_REQUIREMENTS:_ Return verbatim the rows between the line containing "The height and width of the screenshot is (178, 237)." and the line containing "Click the @laceylindsley", inclusive.

[Stored items from a collection]
════════════════════

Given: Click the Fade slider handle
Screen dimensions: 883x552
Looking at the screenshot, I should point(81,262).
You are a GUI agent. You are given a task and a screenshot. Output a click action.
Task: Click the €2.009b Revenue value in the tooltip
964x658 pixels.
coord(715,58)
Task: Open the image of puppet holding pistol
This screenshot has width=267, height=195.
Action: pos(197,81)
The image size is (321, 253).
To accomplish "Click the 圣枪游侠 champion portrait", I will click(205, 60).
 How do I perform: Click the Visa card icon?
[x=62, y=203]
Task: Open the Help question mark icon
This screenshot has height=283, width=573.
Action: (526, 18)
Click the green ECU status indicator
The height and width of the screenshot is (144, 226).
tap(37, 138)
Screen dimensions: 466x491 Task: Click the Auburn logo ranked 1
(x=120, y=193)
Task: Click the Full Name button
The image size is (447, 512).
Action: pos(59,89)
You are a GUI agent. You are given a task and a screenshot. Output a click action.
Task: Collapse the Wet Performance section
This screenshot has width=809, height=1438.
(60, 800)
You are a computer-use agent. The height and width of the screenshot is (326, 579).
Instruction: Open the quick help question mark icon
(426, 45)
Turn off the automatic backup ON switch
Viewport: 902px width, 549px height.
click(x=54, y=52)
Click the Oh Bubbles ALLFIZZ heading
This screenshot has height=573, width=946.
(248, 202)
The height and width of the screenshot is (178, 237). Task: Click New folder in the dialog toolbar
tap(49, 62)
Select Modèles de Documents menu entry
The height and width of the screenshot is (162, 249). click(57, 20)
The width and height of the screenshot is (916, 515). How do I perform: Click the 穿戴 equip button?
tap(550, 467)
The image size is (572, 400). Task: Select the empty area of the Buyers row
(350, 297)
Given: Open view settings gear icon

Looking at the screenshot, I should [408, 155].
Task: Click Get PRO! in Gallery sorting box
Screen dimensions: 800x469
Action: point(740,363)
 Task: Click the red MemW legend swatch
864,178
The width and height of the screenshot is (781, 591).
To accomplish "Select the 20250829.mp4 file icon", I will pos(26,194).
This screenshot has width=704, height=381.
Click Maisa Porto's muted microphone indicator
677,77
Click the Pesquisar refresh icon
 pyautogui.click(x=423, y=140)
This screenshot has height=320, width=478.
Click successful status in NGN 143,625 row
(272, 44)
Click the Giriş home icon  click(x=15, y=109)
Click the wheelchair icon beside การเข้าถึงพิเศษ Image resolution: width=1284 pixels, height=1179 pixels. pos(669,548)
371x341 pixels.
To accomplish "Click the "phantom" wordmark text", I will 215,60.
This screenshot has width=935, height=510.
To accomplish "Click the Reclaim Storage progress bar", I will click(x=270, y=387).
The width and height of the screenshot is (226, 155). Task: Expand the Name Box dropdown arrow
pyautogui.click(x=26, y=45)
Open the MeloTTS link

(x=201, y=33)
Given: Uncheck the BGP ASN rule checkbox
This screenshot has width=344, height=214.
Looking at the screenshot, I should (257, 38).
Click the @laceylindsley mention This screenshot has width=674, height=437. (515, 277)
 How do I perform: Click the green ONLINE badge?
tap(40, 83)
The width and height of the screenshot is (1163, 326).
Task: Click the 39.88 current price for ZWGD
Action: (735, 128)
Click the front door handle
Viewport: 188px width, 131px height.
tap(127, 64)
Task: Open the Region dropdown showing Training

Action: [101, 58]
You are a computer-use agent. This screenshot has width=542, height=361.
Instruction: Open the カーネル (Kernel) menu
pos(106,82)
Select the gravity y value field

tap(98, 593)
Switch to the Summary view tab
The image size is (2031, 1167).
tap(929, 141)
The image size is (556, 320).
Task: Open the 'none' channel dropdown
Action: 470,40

════════════════════

_OUTPUT FOR THIS EXERCISE:_
The height and width of the screenshot is (178, 237). Task: Click New folder in the dialog toolbar
tap(49, 62)
Select Modèles de Documents menu entry
The height and width of the screenshot is (162, 249). click(57, 20)
The width and height of the screenshot is (916, 515). How do I perform: Click the 穿戴 equip button?
tap(550, 467)
The image size is (572, 400). Task: Select the empty area of the Buyers row
(350, 297)
Given: Open view settings gear icon

Looking at the screenshot, I should [408, 155].
Task: Click Get PRO! in Gallery sorting box
Screen dimensions: 800x469
Action: point(740,363)
 Task: Click the red MemW legend swatch
864,178
The width and height of the screenshot is (781, 591).
To accomplish "Select the 20250829.mp4 file icon", I will pos(26,194).
This screenshot has width=704, height=381.
Click Maisa Porto's muted microphone indicator
677,77
Click the Pesquisar refresh icon
 pyautogui.click(x=423, y=140)
This screenshot has height=320, width=478.
Click successful status in NGN 143,625 row
(272, 44)
Click the Giriş home icon  click(x=15, y=109)
Click the wheelchair icon beside การเข้าถึงพิเศษ Image resolution: width=1284 pixels, height=1179 pixels. pos(669,548)
371x341 pixels.
To accomplish "Click the "phantom" wordmark text", I will 215,60.
This screenshot has width=935, height=510.
To accomplish "Click the Reclaim Storage progress bar", I will click(x=270, y=387).
The width and height of the screenshot is (226, 155). Task: Expand the Name Box dropdown arrow
pyautogui.click(x=26, y=45)
Open the MeloTTS link

(x=201, y=33)
Given: Uncheck the BGP ASN rule checkbox
This screenshot has width=344, height=214.
Looking at the screenshot, I should (257, 38).
Click the @laceylindsley mention This screenshot has width=674, height=437. (515, 277)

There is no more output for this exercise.